## [Exercise goal]
Leaving out every line that comes before the one containing "You are a computer-use agent. Viewport: 739px", output the rest of the records exactly, the final line included.
*** Task material ***
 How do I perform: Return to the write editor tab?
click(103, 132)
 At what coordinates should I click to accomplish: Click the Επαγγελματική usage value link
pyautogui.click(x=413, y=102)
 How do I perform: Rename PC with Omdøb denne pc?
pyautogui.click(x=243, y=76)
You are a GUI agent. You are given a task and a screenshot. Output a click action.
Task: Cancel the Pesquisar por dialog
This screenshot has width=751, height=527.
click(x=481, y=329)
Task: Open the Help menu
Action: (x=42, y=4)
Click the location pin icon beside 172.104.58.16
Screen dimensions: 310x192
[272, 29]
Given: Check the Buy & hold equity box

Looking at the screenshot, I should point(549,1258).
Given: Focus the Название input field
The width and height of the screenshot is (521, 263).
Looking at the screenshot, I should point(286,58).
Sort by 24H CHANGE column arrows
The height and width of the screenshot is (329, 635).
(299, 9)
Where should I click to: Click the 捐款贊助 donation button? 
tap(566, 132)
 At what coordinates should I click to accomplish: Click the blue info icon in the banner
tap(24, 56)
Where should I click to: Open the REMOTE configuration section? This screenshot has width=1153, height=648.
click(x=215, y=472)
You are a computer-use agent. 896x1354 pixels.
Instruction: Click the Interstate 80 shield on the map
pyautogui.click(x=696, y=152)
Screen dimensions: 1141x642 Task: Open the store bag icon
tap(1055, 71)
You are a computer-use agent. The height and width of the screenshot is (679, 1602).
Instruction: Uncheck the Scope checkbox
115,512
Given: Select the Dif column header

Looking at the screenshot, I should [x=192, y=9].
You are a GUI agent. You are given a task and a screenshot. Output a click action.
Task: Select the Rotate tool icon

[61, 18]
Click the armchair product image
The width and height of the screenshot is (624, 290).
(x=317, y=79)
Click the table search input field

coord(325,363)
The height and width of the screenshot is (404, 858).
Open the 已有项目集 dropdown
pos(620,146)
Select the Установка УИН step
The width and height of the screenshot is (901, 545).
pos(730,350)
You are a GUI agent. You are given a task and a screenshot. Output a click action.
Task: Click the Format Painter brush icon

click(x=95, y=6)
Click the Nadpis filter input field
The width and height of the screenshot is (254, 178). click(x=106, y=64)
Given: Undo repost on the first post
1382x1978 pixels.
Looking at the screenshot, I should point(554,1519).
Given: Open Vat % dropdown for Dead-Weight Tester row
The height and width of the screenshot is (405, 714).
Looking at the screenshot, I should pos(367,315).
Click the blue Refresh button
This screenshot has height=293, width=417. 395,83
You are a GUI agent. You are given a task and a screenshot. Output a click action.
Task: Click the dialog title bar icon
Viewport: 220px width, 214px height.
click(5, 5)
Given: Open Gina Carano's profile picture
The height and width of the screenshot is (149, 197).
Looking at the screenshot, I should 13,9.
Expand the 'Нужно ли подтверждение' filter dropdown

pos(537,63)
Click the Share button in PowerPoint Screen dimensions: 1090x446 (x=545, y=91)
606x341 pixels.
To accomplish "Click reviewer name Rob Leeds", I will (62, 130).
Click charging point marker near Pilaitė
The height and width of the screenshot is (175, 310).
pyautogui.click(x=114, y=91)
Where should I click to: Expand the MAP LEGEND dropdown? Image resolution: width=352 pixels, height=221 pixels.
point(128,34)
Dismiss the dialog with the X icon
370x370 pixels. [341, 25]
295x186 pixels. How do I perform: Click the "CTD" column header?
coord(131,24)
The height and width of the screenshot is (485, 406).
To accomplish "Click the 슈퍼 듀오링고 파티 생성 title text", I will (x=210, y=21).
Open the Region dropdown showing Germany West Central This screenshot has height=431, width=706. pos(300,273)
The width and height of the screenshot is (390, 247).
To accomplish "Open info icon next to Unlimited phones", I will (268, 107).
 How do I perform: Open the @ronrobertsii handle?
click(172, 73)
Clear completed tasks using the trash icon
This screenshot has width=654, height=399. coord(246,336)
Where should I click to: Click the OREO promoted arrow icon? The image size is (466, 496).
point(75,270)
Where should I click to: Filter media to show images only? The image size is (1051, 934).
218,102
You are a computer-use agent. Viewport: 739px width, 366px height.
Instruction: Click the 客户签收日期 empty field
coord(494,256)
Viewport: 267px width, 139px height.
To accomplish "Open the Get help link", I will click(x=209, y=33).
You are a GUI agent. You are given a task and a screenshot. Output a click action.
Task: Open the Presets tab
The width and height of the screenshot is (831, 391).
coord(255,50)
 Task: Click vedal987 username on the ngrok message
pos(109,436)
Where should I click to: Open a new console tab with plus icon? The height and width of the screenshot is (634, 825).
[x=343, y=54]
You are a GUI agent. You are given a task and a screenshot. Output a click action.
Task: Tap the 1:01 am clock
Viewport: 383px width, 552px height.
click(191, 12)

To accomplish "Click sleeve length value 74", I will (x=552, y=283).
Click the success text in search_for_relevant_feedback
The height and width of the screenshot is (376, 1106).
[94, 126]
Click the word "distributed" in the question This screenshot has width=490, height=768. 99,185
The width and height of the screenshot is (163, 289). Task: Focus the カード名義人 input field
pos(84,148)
*** End of Task material ***
## [Result of the task]
You are a computer-use agent. Viewport: 739px width, 366px height.
Instruction: Click the 客户签收日期 empty field
coord(494,256)
Viewport: 267px width, 139px height.
To accomplish "Open the Get help link", I will click(x=209, y=33).
You are a GUI agent. You are given a task and a screenshot. Output a click action.
Task: Open the Presets tab
The width and height of the screenshot is (831, 391).
coord(255,50)
 Task: Click vedal987 username on the ngrok message
pos(109,436)
Where should I click to: Open a new console tab with plus icon? The height and width of the screenshot is (634, 825).
[x=343, y=54]
You are a GUI agent. You are given a task and a screenshot. Output a click action.
Task: Tap the 1:01 am clock
Viewport: 383px width, 552px height.
click(191, 12)

To accomplish "Click sleeve length value 74", I will (x=552, y=283).
Click the success text in search_for_relevant_feedback
The height and width of the screenshot is (376, 1106).
[94, 126]
Click the word "distributed" in the question This screenshot has width=490, height=768. 99,185
The width and height of the screenshot is (163, 289). Task: Focus the カード名義人 input field
pos(84,148)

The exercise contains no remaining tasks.